- **Check your understanding**:
a - According to the article on fiscal and monetary policy, who has traditionally been responsible for monetary policy?
b - List the powers that fiscal policy uses, according to the article on fiscal and monetary policy.

- **Extracted text**:
^^^^^^^^

Economists often make a distinction between fiscal policy and monetary policy. Fiscal policy involves the use of taxing, spending, and borrowing power. It allocates resources across specific industries and economic actors. Fiscal policy has traditionally been the responsibility of Congress and the Treasury.
Monetary policy involves adjusting the money supply, setting administered interest rates, or exhibiting influence on money demand or non-administered interest rates. It intends to provide monetary stability for the economy and liquidity to financial markets. Monetary policy has traditionally been the responsibility of the Federal Reserve.
An analogy helps to clarify the difference between fiscal and monetary policy. While monetary policy changes the water level affecting all ships in the ocean, fiscal policy aims to assist individual ships.
COVID-19 and the Fed
The policy response to COVID-19 has dangerously blurred the distinction between fiscal and monetary policy. The Fed is still conducting monetary policy. But, at the behest of Congress, it has ventured into fiscal policy as well. New Fed facilities are designed to direct credit to municipal governments and nonbank businesses, small and large.
Make no mistake: these new facilities are fiscal in nature. They allocate credit. Monetary policy, in contrast, would provide liquidity to banks, which would then decide how to allocate the new funds. As my AIER colleague Thomas Hogan explains, these facilities require redefining the term liquidity. “Such a change may be legally and politically convenient,” he writes, “but it would have negative consequences for the economy.”
The Fed’s drift into fiscal policy sets a dangerous precedent. It could lead to new expectations among the public and members of Congress as to what the Fed should be doing. And, with each additional step into fiscal policy, the Fed further risks its (already tenuous) independence.
Adding fiscal policy to the Fed’s mandate also stretches it thin. Monetary policy is incredibly important. It deserves the Fed’s undivided attention. And a Fed singularly focused on monetary policy is easier to keep in check, as it is more clear when it succeeds or fails in achieving its mission.
Some will no doubt argue that COVID-19 warrants an exception; that the Treasury is not well-equipped to deal with the economic fallout of a global pandemic; and that the Fed’s mandate will return to normal once the virus runs its course. But that doesn’t quite cut it.

^^^^^^^^

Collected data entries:
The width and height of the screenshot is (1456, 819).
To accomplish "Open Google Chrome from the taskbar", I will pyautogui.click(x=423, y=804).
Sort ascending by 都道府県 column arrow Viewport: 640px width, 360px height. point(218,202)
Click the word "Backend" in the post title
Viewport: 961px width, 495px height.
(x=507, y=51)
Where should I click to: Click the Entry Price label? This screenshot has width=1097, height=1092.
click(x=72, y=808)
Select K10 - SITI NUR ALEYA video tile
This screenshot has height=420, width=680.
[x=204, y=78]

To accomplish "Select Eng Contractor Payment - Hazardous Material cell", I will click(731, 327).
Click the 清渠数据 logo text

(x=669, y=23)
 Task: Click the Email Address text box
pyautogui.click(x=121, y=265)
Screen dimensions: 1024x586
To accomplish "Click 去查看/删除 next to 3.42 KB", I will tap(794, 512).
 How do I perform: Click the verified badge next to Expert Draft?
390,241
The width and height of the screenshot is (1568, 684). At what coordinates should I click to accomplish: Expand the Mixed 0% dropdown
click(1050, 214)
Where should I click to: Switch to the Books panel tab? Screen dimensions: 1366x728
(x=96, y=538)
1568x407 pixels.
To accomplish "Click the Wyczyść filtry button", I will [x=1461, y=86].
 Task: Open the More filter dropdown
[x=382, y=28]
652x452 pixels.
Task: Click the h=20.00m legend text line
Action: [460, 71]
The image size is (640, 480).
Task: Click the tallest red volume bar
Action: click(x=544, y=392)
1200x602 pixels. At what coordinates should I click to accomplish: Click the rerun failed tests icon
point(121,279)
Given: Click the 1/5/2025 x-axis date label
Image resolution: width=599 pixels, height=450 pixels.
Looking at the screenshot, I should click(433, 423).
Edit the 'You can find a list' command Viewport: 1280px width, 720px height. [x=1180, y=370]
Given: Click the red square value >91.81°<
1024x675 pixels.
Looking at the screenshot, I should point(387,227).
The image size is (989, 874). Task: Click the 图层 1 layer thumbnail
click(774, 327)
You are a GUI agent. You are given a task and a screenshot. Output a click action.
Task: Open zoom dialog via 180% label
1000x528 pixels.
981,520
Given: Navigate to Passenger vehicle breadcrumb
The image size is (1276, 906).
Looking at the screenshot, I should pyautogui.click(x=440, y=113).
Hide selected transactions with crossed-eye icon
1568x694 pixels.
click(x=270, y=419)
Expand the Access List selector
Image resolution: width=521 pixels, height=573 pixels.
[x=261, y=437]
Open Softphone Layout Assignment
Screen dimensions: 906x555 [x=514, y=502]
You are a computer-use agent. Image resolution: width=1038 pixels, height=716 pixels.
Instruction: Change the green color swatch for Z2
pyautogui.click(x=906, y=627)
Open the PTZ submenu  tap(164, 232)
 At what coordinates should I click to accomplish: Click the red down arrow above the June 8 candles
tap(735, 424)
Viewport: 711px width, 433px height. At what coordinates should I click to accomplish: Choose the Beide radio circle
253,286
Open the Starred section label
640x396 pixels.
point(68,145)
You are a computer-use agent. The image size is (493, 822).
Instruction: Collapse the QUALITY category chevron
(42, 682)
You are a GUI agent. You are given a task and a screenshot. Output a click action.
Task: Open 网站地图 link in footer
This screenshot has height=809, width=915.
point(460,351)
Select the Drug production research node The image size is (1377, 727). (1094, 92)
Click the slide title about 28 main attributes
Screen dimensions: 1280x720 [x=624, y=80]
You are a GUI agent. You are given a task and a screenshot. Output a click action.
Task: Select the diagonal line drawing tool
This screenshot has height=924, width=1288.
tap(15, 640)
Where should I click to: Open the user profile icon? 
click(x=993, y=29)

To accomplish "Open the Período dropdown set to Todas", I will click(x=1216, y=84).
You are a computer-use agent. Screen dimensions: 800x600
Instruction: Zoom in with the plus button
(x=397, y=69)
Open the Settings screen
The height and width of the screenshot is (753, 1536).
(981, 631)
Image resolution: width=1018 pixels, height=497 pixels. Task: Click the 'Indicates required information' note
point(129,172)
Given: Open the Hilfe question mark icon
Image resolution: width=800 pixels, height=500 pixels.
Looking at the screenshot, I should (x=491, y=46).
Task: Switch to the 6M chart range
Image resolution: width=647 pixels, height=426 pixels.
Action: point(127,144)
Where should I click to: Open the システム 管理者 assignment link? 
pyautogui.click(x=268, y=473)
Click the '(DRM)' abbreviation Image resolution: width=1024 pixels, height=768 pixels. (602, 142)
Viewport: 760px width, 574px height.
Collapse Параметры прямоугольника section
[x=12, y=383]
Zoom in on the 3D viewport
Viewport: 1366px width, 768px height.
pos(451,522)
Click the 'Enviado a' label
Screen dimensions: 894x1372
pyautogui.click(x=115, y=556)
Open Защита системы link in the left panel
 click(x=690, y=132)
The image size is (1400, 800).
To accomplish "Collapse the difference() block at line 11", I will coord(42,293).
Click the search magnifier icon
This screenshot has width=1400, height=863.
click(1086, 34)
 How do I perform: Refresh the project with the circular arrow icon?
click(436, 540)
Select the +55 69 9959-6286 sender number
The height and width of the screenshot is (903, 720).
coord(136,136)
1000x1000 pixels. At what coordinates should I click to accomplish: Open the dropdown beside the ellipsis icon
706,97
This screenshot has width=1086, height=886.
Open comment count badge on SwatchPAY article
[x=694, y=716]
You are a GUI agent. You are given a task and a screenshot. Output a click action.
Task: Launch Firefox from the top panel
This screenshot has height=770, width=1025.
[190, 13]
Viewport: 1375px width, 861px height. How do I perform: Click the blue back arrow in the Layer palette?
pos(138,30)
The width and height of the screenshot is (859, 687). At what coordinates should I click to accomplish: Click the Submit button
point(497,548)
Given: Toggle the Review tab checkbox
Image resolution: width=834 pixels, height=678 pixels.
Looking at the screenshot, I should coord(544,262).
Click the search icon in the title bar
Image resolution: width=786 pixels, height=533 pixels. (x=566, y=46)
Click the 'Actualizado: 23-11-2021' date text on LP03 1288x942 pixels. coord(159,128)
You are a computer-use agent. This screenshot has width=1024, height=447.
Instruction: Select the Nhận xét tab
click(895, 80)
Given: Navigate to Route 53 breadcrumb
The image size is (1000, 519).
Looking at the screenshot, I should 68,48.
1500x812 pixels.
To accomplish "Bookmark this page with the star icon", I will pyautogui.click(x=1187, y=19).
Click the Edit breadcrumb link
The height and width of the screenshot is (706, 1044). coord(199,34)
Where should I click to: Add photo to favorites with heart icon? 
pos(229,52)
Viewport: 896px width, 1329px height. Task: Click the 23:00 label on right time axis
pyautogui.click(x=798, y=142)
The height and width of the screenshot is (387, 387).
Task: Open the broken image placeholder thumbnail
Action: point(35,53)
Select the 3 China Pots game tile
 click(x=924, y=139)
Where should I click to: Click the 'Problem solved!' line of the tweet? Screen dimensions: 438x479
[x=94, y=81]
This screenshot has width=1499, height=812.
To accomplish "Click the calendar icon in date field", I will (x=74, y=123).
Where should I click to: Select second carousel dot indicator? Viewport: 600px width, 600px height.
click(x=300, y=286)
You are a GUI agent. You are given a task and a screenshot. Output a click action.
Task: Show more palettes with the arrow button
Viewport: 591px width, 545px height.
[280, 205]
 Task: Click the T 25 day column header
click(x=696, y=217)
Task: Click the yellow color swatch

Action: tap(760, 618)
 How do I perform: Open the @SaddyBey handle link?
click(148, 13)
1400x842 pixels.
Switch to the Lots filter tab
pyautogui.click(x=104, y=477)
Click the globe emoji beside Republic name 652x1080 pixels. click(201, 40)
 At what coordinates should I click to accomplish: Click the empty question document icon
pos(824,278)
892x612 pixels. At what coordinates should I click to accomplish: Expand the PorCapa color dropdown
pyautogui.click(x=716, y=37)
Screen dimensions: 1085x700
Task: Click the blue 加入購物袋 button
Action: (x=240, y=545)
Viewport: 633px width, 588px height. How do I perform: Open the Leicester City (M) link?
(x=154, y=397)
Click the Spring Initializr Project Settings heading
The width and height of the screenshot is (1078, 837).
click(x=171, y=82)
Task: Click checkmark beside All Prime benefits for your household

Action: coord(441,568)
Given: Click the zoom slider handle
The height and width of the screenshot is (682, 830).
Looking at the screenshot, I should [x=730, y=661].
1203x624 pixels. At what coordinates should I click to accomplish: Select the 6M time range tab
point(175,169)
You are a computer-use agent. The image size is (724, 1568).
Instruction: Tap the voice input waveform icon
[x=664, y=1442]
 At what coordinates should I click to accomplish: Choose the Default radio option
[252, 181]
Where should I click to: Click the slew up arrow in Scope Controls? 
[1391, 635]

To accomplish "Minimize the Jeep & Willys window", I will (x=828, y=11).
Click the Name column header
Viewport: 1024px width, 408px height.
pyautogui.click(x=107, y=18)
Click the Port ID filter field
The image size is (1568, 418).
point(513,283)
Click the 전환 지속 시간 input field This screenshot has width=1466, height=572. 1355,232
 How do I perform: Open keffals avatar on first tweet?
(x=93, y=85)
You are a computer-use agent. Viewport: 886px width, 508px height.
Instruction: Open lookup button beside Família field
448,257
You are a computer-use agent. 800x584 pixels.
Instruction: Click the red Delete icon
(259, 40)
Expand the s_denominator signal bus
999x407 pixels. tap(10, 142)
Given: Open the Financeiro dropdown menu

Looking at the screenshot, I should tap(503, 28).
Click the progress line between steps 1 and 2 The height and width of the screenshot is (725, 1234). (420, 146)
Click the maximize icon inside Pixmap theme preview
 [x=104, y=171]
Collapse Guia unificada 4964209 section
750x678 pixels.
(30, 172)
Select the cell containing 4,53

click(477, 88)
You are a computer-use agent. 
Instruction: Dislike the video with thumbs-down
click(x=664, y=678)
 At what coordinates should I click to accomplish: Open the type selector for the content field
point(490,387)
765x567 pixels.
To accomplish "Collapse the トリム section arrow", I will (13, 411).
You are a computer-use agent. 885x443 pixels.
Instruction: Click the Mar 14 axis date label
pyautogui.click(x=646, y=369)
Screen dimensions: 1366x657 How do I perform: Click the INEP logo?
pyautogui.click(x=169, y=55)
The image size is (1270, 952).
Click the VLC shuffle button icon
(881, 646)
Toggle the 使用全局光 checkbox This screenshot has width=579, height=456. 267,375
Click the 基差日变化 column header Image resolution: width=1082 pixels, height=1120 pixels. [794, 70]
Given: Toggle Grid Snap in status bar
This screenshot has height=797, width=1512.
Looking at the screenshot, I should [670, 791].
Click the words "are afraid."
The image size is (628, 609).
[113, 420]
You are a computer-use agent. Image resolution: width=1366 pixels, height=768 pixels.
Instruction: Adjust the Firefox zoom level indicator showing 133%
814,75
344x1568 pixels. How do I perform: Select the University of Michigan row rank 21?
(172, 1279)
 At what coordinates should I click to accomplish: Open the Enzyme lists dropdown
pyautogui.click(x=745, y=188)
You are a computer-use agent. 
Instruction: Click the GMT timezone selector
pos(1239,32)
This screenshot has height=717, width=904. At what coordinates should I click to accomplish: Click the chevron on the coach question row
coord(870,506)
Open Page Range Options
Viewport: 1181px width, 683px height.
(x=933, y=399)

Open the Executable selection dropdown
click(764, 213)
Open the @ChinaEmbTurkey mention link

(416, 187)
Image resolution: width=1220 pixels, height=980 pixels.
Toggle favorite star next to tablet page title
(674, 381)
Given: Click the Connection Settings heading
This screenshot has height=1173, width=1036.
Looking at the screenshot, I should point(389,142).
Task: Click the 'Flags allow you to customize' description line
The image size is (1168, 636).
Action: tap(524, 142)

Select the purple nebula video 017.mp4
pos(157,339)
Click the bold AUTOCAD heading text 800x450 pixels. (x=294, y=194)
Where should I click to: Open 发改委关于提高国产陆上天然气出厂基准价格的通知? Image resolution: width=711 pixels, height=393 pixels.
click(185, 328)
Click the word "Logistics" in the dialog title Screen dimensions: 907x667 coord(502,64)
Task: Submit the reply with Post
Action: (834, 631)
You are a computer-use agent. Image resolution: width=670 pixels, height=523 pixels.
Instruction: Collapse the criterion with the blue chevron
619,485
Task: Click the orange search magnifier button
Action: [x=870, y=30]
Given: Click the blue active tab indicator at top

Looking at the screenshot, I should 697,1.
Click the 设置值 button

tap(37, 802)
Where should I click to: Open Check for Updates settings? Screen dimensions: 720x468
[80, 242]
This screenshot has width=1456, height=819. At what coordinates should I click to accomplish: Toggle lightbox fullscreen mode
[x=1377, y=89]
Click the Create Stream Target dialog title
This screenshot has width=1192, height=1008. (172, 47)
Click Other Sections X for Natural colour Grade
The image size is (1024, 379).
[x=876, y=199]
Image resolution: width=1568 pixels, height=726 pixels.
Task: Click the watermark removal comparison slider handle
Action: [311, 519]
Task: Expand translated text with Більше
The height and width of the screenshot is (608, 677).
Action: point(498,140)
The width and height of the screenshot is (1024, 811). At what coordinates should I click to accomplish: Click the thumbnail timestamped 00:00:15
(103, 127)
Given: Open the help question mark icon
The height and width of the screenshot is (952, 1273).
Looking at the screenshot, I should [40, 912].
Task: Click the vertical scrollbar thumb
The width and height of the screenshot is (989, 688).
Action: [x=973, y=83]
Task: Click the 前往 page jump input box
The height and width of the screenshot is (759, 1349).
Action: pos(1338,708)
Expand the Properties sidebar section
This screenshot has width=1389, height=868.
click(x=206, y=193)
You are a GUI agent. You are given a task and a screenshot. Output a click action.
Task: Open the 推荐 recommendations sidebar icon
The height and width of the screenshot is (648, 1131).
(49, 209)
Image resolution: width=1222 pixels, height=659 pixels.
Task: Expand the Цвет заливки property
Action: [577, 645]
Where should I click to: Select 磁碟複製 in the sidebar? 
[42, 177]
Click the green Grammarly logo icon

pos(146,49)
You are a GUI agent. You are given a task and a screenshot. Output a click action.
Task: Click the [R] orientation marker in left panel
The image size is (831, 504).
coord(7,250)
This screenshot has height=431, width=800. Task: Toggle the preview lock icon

^^^^^^^^

- **Results**:
a - The Federal Reserve

b - Taxing, spending, and borrowing